A: Lack of hot water in a residential rental is a serious problem, and in every state but Arkansas, it’s a violation of the warranty of habitability. Depending on the state, tenants have various remedies if they alert landlords of the problem but the landlord fails to act reasonably promptly. Remedies include repairing the problem and deducting the cost from the rent, withholding rent, and living with the problem but suing later for a retroactive rent reduction, called rent abatement.

Another remedy includes procuring substitute housing during the time that the deficiency persists. Several states allow for this option, including Alaska, Connecticut and Tennessee. In these states, however, the approach isn’t uniform — should the tenant be compensated for substitute housing and be excused from paying rent? If so, this presents the tenant with a chance for a windfall — if the pro-rated rent is lower than the daily substitute housing, the tenant is “making money” on the deal, though few tenants would willingly choose the disruption to their lives caused by such a move.

You’ll need to find out how your state handles the issue of substitute housing.
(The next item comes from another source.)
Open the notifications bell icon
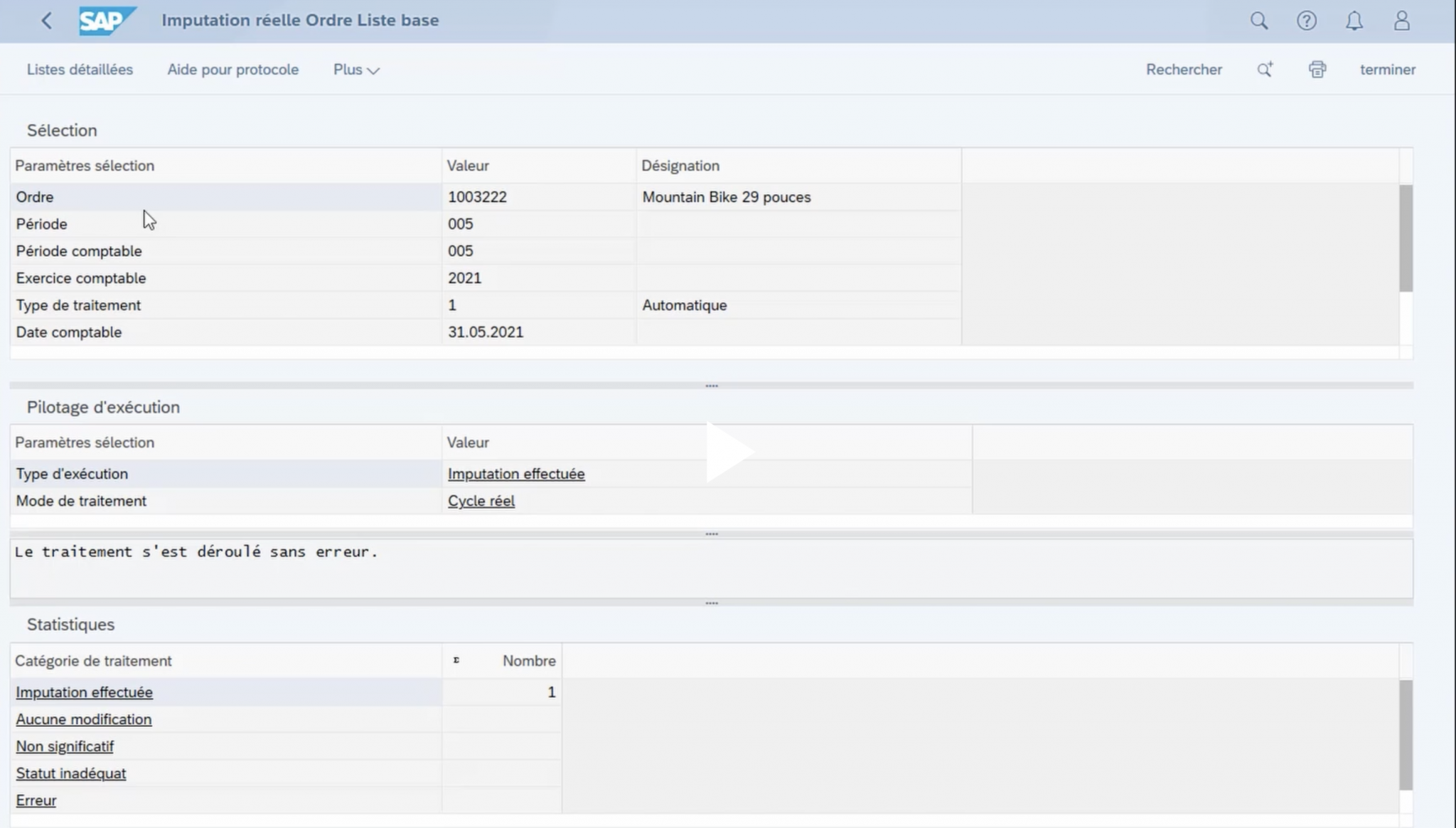 click(1354, 21)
As for the other bills you’ve been presented with, these expenses are a bit more attenuated, but they follow from having to move away. Unless the motel had a kitchen, your tenants were obligated to get take-out or go to restaurants. And, unless they chose a location needlessly far away from school and work, their added commute costs were also an unavoidable result of having to move out temporarily.
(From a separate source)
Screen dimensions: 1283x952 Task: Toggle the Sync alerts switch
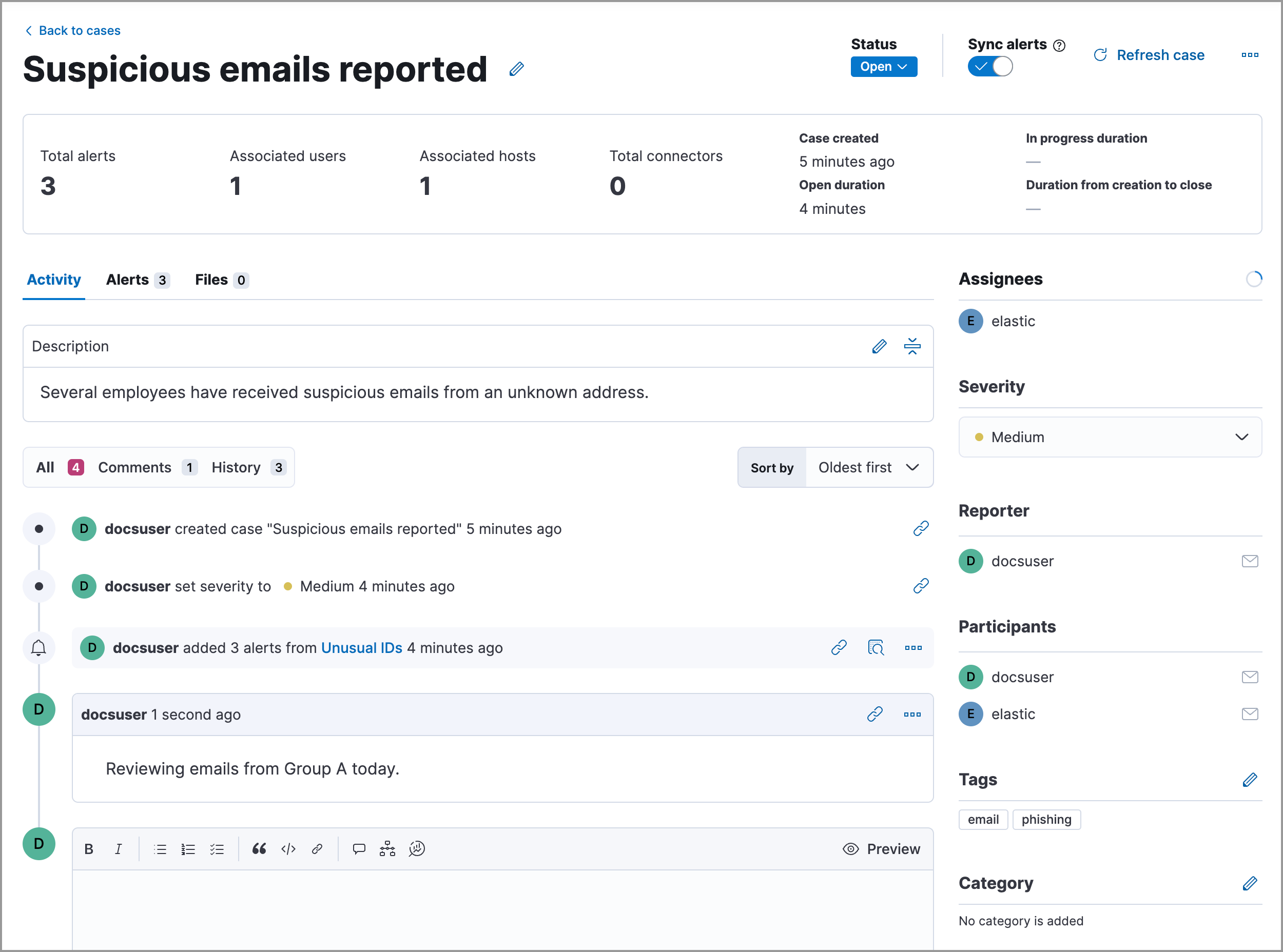click(989, 67)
Landlords in your position have been asked to foot the bill for items such as increased utility bills, the cost of replacement heaters, child care expenses (required because children could not stay comfortably or safely at home) and so on.

This has been an expensive lesson. In the future, it may be cheaper to hire a plumber than wait for the weekend to do it yourselves.

Q: The lease we are about to sign has a clause that says the winner of any lawsuit gets to recover attorney fees and court costs from the loser. Is this a good idea? –James and Ella

A: This “two way” attorney fee clause is common in contracts and leases. The idea is to make it clear to both sides, before a dispute has even broken out, that bringing a worthless lawsuit is likely to be an expensive affair. If the person who brings the bogus lawsuit loses, he pays not only his own costs and fees, but the other side’s, too. The clause also encourages both sides to work out legitimate differences between them, without involving a court. No one, even someone who is sure he’s in the right, can guarantee that a judge or jury will agree; far better to compromise than risk losing and having to pay your own and the other side’s costs, too.

In residential lease situations, the analysis takes a slightly different turn. Precisely because the clause will discourage litigation, tenants may hesitate to bring lawsuits to enforce their rights, fearful that if they lose, they’ll have to pay big time. In a similar vein, landlords may find the right to collect from the losing tenant an academic right — few tenants have the resources to write a check for attorney fees and court costs. These landlords would prefer a world in which each side pays its own costs and fees, which is the rule most of the time.